William Gibson and Neal Stephenson.

I hate to say it, but I think William Gibson may be a one trick pony.

Neuromancer was a revelation. I don't know if Gibson created the cyber terms we use today, or was just responsible for their wide usage. But a fun and interesting book, if a little difficult to read.

His next 3 books were equally good. But....pretty much the same book.

His last two books, Pattern Recognition and Spook Country are set in the present to near future, and I've had a difficult time getting into them.

He has an oblique style, coming at things sidewise, never really explaining. Which is O.K. if the payoff is there. He throws out brand names and new technology -- but it comes across as desperately hip to me now, as if he's gleaned all the fresh concepts and words off the net.

Contrast Gibson to Neal Stephenson, who maybe didn't create cyberpunk, but who wrote the quintessential cyberpunk book: Snowcrash. Then moved on to a Victorian flavored S.F. book, Diamond Age, which seems to me the quintessential steampunk book; and then wrote his own near future novel, Cryptonomicon.

It seems to me that Stephenson tackles bigger subjects, in more depth, and more entertainingly than Gibson. He's matured as a writer, where Gibson seems to have reached his limits.

Stephenson's Baroque Cycle (Quicksilver, The Confusion, and The System of the World) is a magnificent trilogy, and I breezed through the 1000 pages of each. Didn't understand all the science and philosophy, mind you, but enjoyed the story and maybe, just maybe, picked up a few mind expanding concepts.

I really need to plow through Spook Country and Pattern Recognition before I come to any final conclusions.

But there it is -- just the fact that I feel as though I need to "plow" through the books shows the problem.


Jon said...

I like them both more or less equally, but keeping in mind they're different flavors.

I think Pattern Recognition might be Gibson's best book, even--yes--supplanting Neuromancer. Spook Country is nearly as good. I think what I like about these two "near future" (or whatever to call them) books is the excessively weird stuff they examine that is essentially extracted from our real world.

Plus, they're just tightly well-done books.

I like his earlier stuff too; Neuromancer and Idoru were my favorites of those.

Stephenson is fantastic, if... long. I think his pre-Baroque Cycle books hallmarked his big weakness: his endings. The endings to many of his books seemed... rushed, abrupt, not-thought-out, anti-climactic, something. Cryptonomicon--which I really loved--seemed especially frustrating in this regard; we go through a 1000 pages of buildup for... yeah.

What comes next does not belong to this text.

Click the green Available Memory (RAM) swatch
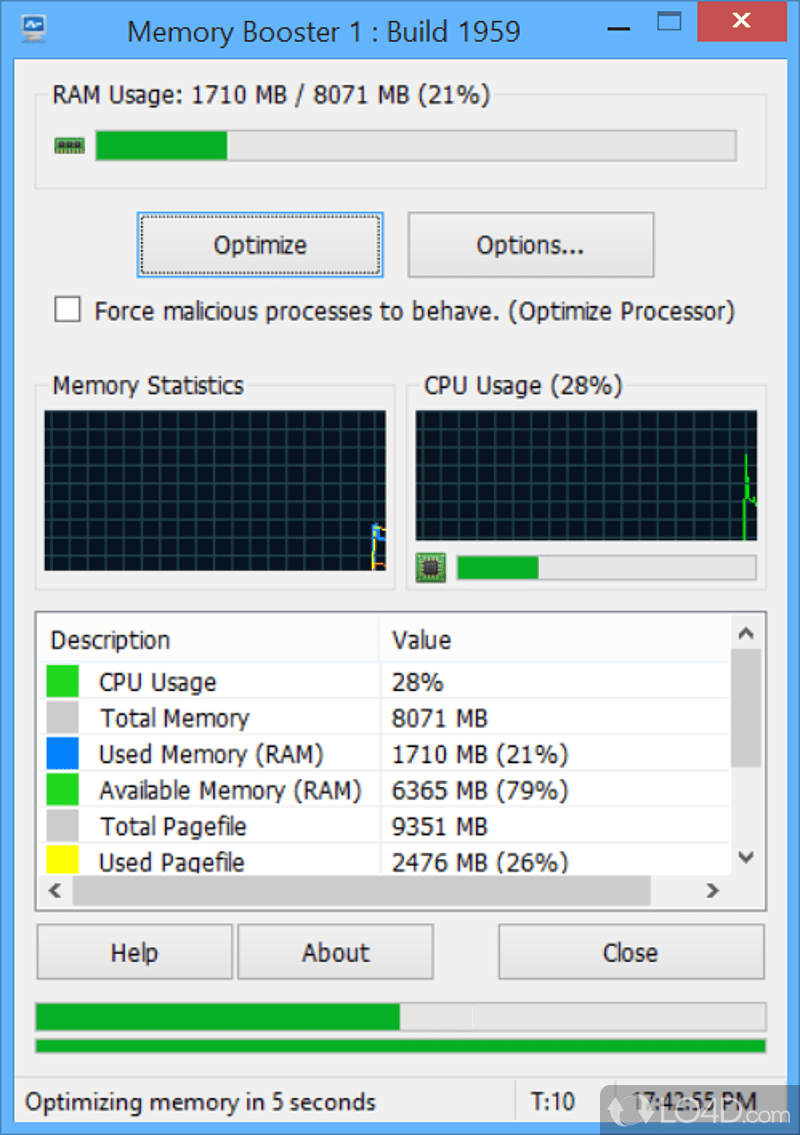800x1135 pixels. tap(62, 790)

The Baroque Cycle was perfectly satisfying, on the other hand. So yeah, he's definitely matured as a writer by these books.

Have you read The Difference Engine by Gibson and Bruce Sterling? There's the quintessential steampunk book...

Duncan McGeary said...

I should have included The Difference Engine. To me, that book was a little more straight forward in style, and the characters had more warmth.

I think maybe Gibson's style just isn't jibing with me right now.

But I do think Stephenson has more depth, too.

Technically, Diamond Age was steampunk, but it had the flavor full blast.

I think The Iron Dragon's Daughter by Michael Swanwick may be my favorite Steampunk. Elves as corporate raiders...too cool.